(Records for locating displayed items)
--- start ---
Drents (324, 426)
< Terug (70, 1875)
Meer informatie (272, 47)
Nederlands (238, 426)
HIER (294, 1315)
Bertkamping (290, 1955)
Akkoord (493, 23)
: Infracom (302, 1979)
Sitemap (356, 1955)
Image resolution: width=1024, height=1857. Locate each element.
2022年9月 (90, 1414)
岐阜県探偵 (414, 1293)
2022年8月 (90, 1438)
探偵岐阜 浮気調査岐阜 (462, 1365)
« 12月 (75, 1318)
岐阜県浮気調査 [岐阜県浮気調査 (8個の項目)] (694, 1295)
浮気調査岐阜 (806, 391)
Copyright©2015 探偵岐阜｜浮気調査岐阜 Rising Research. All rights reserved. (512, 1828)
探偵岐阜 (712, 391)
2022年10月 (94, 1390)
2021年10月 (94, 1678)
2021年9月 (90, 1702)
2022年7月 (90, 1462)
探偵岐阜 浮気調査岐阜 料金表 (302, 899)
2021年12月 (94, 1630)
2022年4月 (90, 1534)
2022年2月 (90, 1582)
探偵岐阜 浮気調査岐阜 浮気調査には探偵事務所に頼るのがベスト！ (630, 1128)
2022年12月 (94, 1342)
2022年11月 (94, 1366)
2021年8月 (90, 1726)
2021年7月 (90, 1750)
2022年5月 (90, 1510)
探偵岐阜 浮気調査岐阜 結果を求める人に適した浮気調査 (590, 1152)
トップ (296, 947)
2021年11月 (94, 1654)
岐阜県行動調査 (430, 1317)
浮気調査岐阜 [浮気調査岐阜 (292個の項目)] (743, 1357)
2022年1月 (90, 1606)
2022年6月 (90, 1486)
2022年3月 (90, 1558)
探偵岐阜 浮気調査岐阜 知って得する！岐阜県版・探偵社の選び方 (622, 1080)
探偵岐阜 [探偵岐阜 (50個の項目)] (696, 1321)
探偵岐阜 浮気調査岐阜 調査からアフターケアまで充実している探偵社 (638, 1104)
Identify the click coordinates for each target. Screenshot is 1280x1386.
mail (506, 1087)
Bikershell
--- end ---
== Required task ==
Copy every one of the lines above without changing anything.

== Solution to this problem ==
Drents (324, 426)
< Terug (70, 1875)
Meer informatie (272, 47)
Nederlands (238, 426)
HIER (294, 1315)
Bertkamping (290, 1955)
Akkoord (493, 23)
: Infracom (302, 1979)
Sitemap (356, 1955)
Image resolution: width=1024, height=1857. Locate each element.
2022年9月 (90, 1414)
岐阜県探偵 (414, 1293)
2022年8月 (90, 1438)
探偵岐阜 浮気調査岐阜 (462, 1365)
« 12月 (75, 1318)
岐阜県浮気調査 [岐阜県浮気調査 (8個の項目)] (694, 1295)
浮気調査岐阜 (806, 391)
Copyright©2015 探偵岐阜｜浮気調査岐阜 Rising Research. All rights reserved. (512, 1828)
探偵岐阜 (712, 391)
2022年10月 (94, 1390)
2021年10月 (94, 1678)
2021年9月 (90, 1702)
2022年7月 (90, 1462)
探偵岐阜 浮気調査岐阜 料金表 (302, 899)
2021年12月 (94, 1630)
2022年4月 (90, 1534)
2022年2月 (90, 1582)
探偵岐阜 浮気調査岐阜 浮気調査には探偵事務所に頼るのがベスト！ (630, 1128)
2022年12月 (94, 1342)
2022年11月 (94, 1366)
2021年8月 (90, 1726)
2021年7月 (90, 1750)
2022年5月 (90, 1510)
探偵岐阜 浮気調査岐阜 結果を求める人に適した浮気調査 (590, 1152)
トップ (296, 947)
2021年11月 (94, 1654)
岐阜県行動調査 (430, 1317)
浮気調査岐阜 [浮気調査岐阜 (292個の項目)] (743, 1357)
2022年1月 (90, 1606)
2022年6月 (90, 1486)
2022年3月 (90, 1558)
探偵岐阜 浮気調査岐阜 知って得する！岐阜県版・探偵社の選び方 (622, 1080)
探偵岐阜 [探偵岐阜 (50個の項目)] (696, 1321)
探偵岐阜 浮気調査岐阜 調査からアフターケアまで充実している探偵社 (638, 1104)
Identify the click coordinates for each target. Screenshot is 1280x1386.
mail (506, 1087)
Bikershell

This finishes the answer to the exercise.